In comments to my Ayotte liveblogging below, Aspazia asks for further clarification about Roberts’ argument that doctors could challenge unconstitutional applications of the New Hampshire statute before a medical emergency, but not as a facial challenge. The reason for her confusion couldn’t be simpler: Roberts’ position doesn’t make the slightest lick of sense. Dahlia Lithwick explains the issue well:
Justice Ruth Bader Ginsburg adds that for a doctor whose license is on the line, the prospect of a possible “defense” is pretty cold comfort. The doctor doesn’t want an opinion from the attorney general. He needs to know in advance that he’s not violating the law. Justice Antonin Scalia needs to change the subject fast and he does, advising Ayotte to make her other argumentÂthe one about why courts shouldn’t find entire statutes invalid based on a few unconstitutional applications. This leads Roberts to ask, for the first of many times this morning, whether Ayotte would accept a “pre-enforcement as-applied challenge” to the statute, brought by doctors facing prosecution.
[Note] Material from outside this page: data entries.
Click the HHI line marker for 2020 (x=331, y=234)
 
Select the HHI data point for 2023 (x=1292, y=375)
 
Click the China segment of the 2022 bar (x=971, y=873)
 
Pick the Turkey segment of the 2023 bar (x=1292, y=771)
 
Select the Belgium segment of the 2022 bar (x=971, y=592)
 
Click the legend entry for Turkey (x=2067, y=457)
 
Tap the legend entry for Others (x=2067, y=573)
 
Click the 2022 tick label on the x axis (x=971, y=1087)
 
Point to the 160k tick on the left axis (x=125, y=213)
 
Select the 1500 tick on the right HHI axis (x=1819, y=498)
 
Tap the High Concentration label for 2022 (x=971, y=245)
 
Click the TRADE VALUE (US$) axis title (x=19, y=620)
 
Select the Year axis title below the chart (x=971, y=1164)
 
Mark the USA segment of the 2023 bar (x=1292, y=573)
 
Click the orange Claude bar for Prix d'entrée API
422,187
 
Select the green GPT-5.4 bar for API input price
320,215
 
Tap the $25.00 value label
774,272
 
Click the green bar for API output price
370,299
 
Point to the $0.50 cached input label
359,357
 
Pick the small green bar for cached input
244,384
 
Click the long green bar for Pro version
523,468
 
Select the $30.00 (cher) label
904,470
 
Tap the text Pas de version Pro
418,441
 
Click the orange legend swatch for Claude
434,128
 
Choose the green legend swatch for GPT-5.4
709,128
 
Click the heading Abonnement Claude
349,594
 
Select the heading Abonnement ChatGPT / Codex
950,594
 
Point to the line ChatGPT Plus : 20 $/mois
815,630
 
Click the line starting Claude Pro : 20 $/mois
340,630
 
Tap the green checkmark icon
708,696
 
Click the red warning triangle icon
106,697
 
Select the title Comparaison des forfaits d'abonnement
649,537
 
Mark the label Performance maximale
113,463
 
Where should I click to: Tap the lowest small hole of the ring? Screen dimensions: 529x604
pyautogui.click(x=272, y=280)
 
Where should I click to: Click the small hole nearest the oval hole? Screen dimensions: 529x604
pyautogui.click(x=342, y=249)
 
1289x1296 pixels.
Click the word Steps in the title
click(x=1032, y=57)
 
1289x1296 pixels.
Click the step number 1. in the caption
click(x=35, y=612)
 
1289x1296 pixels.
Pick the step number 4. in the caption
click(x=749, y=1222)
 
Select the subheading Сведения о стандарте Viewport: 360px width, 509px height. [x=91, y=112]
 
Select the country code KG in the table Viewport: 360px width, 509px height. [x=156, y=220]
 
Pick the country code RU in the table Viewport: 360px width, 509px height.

I am sure that “pre-enforcement as-applied challenge” means something. Perhaps that the doctors facing potential prosecution could come forward to challenge the statute as applied to all of them before the cops actually knock on their doors. What I can’t quite figure out is how Roberts’ characterization truly differs from the position of the plaintiffs here. Ginsburg makes this point better than I can (she is talking to Ayotte because she can’t just ask Roberts, at least not until they get behind closed doors): “You characterize this as an ‘as applied’ challenge. But how is it ‘as applied’ if the doctor doesn’t have to wait for an emergency?” Justice John Paul Stevens adds, “Do you have to wait until the doctor has an actual patient in his office?” The nice thing about finding a whole statute unconstitutional up front, as the district court and the 1st Circuit Court of Appeals did in this case, is that doctors needn’t wait for some woman to be bleeding on a gurney before finding out what they are and aren’t allowed to do.
Ginsburg and Stevens are, of course, right. If a doctor doesn’t have to wait for an emergency to bring a lawsuit–and you can understand why Roberts doesn’t want to publicly embrace this position, although that would be the logical conclusion of following the Salerno rule–then this case is as good as any. There’s no logical reason why a subsequent lawsuit would be “as applied” if it happens before the statute is actually applied against a doctor who performs an abortion without parental consent; the only difference would be the name of the party bringing the suit. At least as he explained it at oral argument, Roberts’ attempt to split the difference between the two competing lines of doctrine is simply incoherent and unworkable.